> [Task directions]:
Every line with "image" in it should be copied from the data.

[Dataset entries]
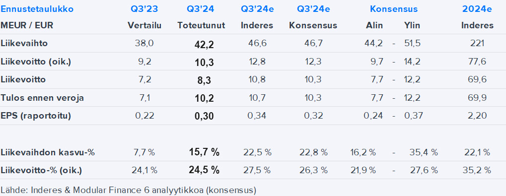The height and width of the screenshot is (196, 506).
Task: Select the Konsensus range heading
Action: click(x=394, y=9)
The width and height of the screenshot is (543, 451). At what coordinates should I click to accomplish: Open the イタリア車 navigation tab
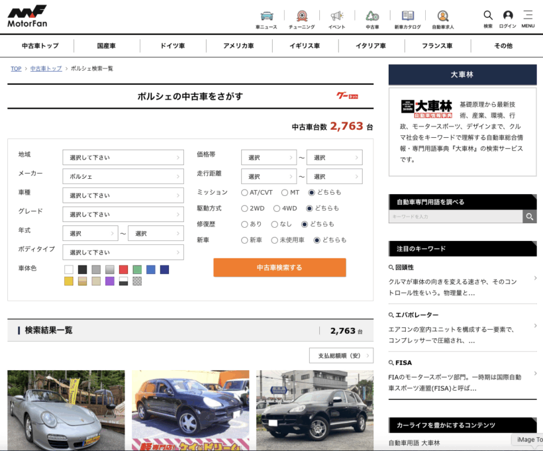tap(371, 46)
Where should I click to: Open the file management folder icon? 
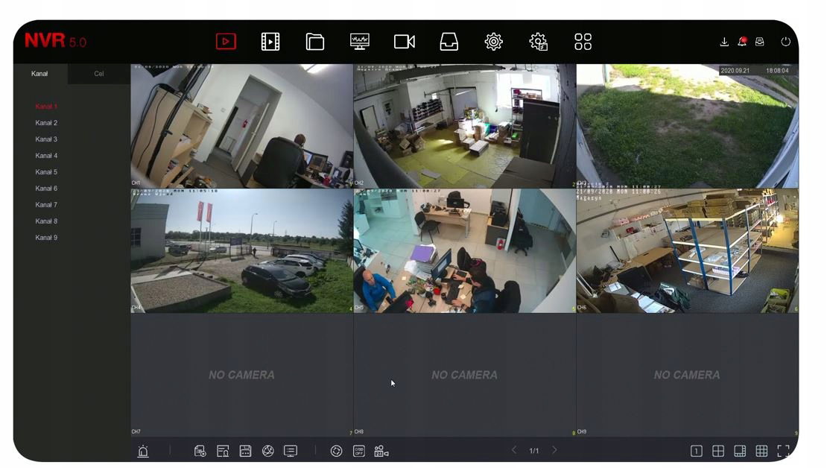pyautogui.click(x=315, y=42)
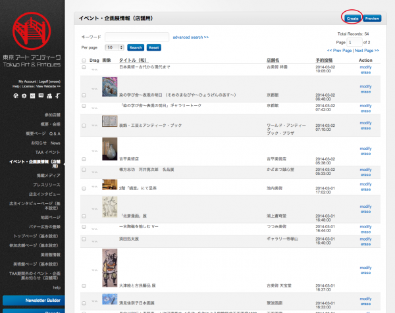Check the box for 日本美術ー古代から現代まで row
This screenshot has height=313, width=395.
84,66
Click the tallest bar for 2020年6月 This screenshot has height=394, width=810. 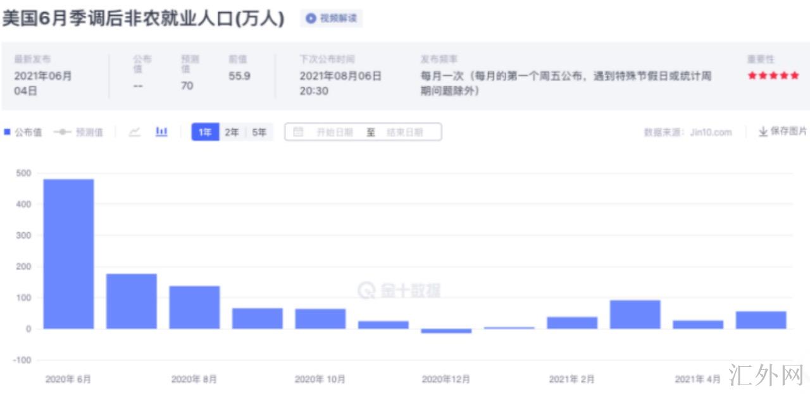[x=68, y=253]
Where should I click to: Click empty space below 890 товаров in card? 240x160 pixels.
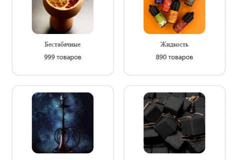click(x=174, y=68)

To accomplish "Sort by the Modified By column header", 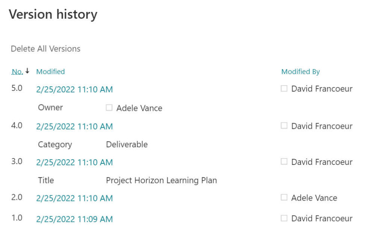I will (300, 71).
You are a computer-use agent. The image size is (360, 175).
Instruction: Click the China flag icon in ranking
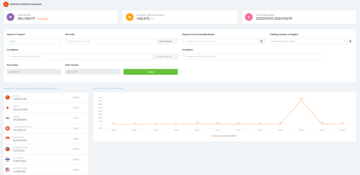click(7, 97)
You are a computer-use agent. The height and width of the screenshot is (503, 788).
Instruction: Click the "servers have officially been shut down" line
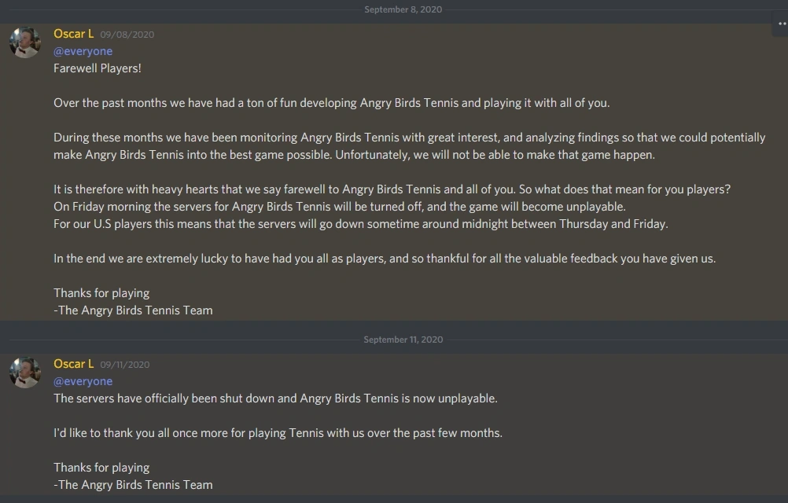275,398
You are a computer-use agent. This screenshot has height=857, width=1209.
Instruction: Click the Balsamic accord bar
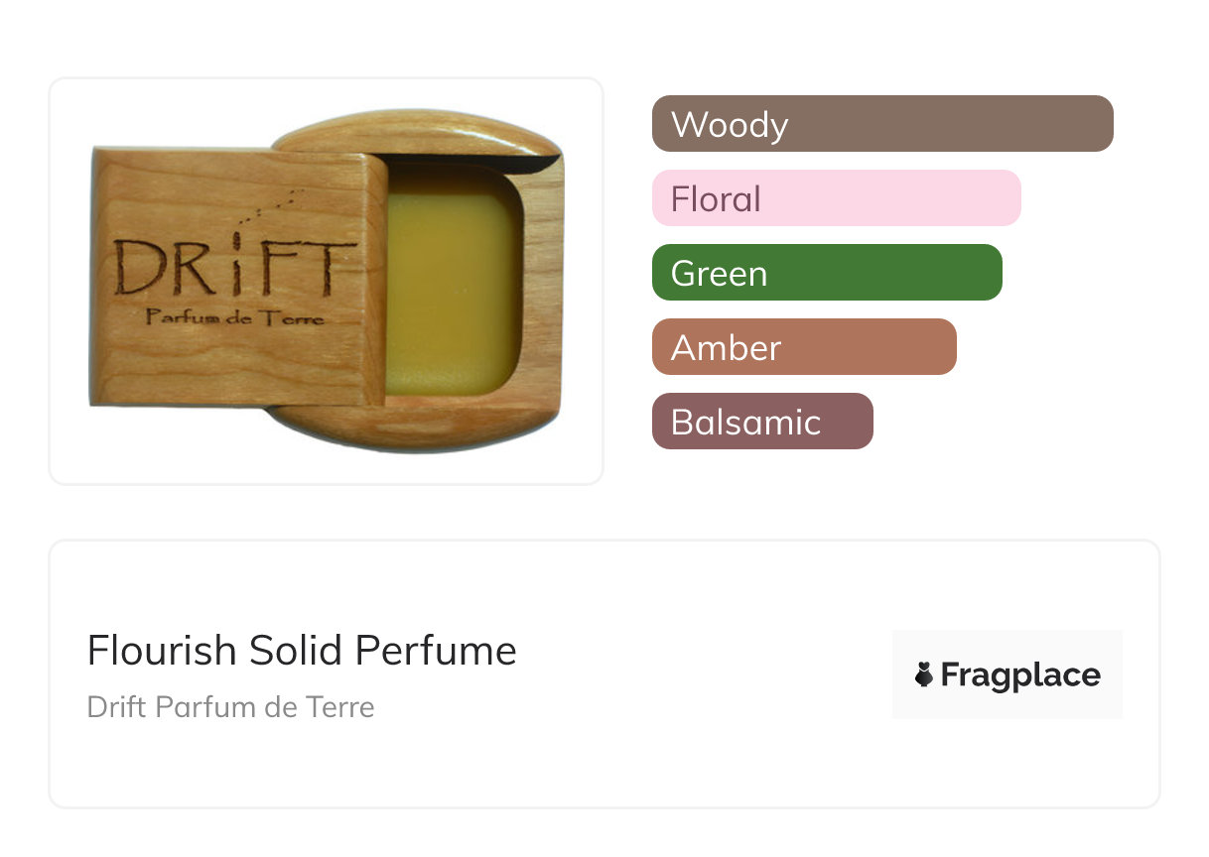pyautogui.click(x=762, y=422)
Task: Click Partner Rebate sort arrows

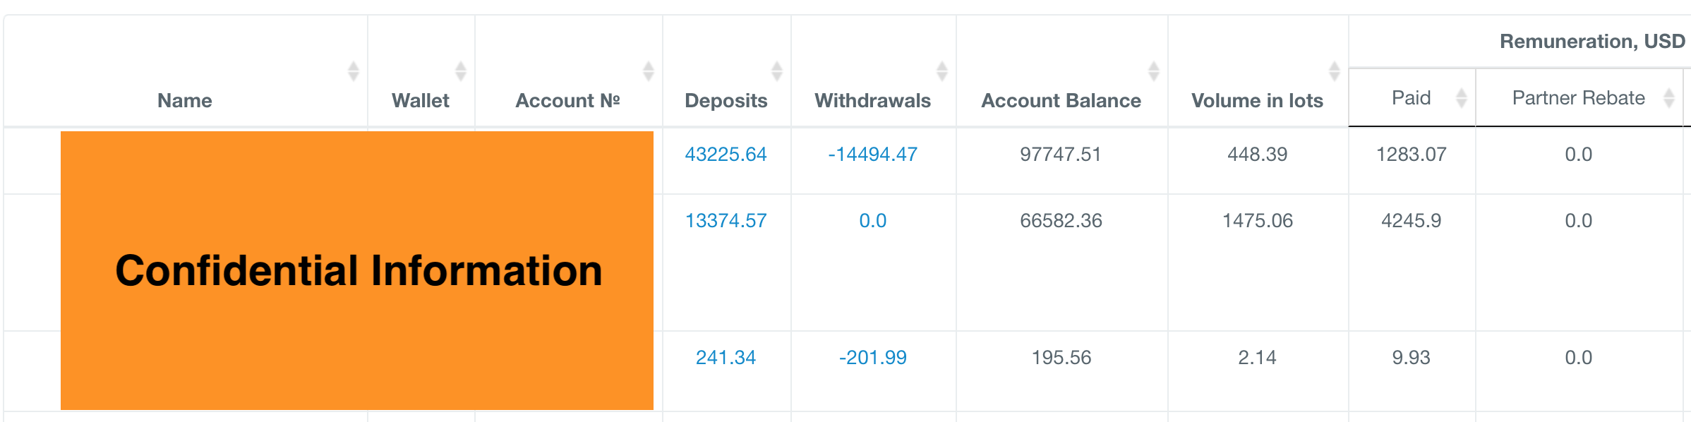Action: (1669, 98)

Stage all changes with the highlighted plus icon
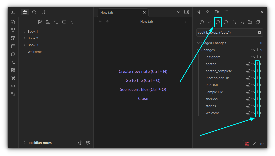(x=218, y=22)
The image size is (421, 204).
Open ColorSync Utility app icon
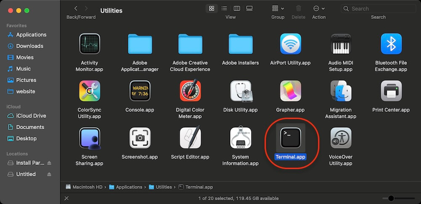89,91
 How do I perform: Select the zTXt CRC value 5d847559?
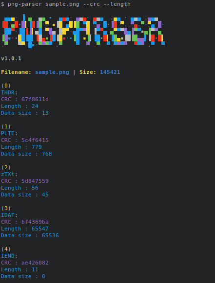point(35,181)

> [Answer]:
You are a computer-use agent. The image size is (360, 175).
The image size is (421, 204).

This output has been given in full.